Carolyn Tomei (born 1936) is a Democratic politician from the US state of Oregon. She served in the Oregon House of Representatives for District 41, representing Milwaukie and parts of Southeast Portland, including Sellwood and Eastmoreland from 2001 to 2015.

==Early life and career==
Tomei was born in Charleston, West Virginia. She earned a bachelor's degree in psychology and a master's degree in social work from Portland State University.

==Political career==
Tomei served on the Milwaukie Planning Commission in the 1990s and was elected to the Milwaukie City Council in 1996. In 1998, she ran for mayor of Milwaukie, and won a three-person race by 2–1 margin over her closest competitor.
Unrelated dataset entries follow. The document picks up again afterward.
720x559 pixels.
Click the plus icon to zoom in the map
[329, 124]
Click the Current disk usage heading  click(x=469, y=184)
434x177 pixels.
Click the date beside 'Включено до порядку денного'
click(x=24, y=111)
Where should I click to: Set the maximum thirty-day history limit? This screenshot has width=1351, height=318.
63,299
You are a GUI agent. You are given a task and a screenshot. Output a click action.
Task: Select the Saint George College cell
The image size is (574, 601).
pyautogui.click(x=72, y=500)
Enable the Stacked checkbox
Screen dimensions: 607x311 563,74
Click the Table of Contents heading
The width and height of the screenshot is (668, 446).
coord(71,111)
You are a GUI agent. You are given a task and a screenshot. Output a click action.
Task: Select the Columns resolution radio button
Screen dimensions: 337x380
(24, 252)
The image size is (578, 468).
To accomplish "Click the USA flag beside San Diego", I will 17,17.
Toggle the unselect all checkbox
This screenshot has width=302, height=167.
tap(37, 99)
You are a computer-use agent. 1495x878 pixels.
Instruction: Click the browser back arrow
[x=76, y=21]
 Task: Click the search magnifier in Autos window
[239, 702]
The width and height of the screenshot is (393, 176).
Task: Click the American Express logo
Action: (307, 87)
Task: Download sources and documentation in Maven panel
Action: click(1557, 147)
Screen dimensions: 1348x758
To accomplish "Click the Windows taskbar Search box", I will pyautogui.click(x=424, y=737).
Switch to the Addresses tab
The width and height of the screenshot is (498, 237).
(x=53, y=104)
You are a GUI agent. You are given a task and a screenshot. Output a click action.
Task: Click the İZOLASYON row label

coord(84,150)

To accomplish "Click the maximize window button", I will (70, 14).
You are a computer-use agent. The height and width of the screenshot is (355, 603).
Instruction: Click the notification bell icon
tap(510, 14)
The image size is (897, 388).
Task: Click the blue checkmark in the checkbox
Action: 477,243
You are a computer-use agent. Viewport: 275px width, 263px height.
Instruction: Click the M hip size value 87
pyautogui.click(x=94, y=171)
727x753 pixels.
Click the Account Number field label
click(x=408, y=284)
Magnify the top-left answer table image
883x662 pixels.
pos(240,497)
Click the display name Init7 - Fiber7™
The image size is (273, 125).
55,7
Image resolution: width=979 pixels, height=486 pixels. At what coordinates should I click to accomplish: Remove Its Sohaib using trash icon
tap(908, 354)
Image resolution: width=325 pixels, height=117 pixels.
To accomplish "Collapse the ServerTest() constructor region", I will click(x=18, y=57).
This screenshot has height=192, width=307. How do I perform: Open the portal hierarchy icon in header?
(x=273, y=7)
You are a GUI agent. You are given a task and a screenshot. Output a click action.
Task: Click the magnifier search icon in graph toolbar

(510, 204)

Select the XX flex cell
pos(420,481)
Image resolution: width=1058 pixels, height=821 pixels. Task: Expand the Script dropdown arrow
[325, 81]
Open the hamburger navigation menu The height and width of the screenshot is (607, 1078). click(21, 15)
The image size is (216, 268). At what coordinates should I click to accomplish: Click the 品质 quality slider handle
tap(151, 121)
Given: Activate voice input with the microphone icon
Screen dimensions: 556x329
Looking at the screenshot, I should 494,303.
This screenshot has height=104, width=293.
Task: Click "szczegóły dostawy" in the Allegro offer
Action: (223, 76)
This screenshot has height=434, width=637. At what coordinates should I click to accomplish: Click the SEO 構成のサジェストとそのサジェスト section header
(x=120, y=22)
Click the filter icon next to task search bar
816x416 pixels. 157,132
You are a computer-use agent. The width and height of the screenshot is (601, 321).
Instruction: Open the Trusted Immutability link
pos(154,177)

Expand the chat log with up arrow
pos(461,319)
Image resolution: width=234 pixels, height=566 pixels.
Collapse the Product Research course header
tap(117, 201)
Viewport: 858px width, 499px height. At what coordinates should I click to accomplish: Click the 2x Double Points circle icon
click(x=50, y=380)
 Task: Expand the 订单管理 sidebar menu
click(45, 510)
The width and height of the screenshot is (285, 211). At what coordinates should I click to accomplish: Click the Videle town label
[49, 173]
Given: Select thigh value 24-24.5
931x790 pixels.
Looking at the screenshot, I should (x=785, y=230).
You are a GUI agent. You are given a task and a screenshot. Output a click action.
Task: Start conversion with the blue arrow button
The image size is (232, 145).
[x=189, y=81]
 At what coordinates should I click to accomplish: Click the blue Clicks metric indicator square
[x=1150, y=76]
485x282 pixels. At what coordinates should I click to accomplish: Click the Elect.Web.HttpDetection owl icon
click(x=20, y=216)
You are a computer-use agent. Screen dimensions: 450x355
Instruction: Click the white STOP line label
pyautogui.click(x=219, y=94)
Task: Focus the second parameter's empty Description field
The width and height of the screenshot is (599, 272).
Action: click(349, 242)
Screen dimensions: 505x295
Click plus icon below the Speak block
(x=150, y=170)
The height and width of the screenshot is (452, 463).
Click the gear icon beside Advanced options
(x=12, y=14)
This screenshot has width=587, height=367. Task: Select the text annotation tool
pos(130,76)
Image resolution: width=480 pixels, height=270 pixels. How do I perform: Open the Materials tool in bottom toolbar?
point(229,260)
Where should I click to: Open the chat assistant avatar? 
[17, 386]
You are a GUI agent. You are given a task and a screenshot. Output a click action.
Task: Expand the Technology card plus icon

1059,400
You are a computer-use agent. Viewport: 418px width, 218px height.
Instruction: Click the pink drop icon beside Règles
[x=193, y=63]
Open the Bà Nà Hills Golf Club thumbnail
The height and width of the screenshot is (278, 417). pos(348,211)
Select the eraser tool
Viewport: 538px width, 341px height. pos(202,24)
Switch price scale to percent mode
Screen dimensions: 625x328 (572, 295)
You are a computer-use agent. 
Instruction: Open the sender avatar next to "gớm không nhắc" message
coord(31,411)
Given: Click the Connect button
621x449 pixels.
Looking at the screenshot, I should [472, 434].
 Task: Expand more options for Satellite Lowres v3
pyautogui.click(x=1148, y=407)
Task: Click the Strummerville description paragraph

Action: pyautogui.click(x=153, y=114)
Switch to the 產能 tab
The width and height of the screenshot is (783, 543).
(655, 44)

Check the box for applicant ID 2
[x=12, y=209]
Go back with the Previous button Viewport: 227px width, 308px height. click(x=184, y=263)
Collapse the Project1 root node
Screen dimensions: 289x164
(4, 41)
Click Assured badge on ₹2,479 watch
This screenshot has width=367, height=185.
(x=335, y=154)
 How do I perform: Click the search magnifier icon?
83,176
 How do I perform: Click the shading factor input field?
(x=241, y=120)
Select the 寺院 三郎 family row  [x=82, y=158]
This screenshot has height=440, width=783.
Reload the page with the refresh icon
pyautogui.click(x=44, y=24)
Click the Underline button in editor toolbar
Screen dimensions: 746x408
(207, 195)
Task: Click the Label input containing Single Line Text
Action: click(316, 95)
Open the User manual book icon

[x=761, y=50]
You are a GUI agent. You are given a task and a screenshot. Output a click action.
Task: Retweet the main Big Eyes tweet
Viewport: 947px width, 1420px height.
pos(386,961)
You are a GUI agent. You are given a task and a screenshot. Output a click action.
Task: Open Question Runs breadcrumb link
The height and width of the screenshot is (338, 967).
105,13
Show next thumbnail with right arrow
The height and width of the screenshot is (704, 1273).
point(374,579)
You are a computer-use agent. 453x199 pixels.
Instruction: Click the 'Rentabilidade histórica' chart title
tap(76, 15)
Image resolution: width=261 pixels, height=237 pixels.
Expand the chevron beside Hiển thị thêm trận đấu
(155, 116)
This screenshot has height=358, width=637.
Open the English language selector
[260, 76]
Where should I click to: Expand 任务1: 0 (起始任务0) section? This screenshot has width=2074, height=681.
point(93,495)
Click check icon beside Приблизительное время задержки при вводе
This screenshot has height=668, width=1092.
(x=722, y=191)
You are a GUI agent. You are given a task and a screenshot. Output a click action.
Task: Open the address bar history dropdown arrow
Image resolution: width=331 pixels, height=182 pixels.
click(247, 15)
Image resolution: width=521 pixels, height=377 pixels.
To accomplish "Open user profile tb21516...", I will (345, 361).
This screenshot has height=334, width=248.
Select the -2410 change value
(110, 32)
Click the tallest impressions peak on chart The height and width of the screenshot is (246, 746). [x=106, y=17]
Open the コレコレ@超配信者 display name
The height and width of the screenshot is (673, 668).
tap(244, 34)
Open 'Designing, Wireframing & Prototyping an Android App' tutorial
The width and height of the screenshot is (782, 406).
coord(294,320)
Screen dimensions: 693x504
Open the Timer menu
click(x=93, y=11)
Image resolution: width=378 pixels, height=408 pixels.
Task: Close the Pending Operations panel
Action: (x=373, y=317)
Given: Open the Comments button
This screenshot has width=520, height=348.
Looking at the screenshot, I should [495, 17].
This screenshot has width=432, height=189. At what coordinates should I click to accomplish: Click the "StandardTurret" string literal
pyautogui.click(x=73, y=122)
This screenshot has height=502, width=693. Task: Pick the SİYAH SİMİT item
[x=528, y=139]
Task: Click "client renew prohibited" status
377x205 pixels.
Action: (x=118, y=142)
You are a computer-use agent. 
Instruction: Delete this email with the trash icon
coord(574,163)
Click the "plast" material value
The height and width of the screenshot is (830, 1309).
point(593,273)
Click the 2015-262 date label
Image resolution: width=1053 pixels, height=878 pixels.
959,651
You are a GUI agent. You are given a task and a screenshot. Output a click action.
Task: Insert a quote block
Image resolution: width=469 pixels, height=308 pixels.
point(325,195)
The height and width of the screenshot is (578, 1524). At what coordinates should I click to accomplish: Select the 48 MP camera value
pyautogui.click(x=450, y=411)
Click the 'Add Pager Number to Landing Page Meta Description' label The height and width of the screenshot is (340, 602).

Tomei was first elected mayor in a special election held March 10, 1998. The election was held following the recall of Mayor Craig Lomnicki. Tomei won the three-way race with 2,003 votes over Councilor Rob Kappa's 952 votes and former councilor Rick Farley's 819 votes. In the November, 1998 election, Tomei ran unopposed. In 2000, she ran for an open seat in the Oregon House of Representatives, previously held by Republican Jane Lokan. In the general election, Tomei defeated Republican Dick Jones. She was re-elected to the same seat six times.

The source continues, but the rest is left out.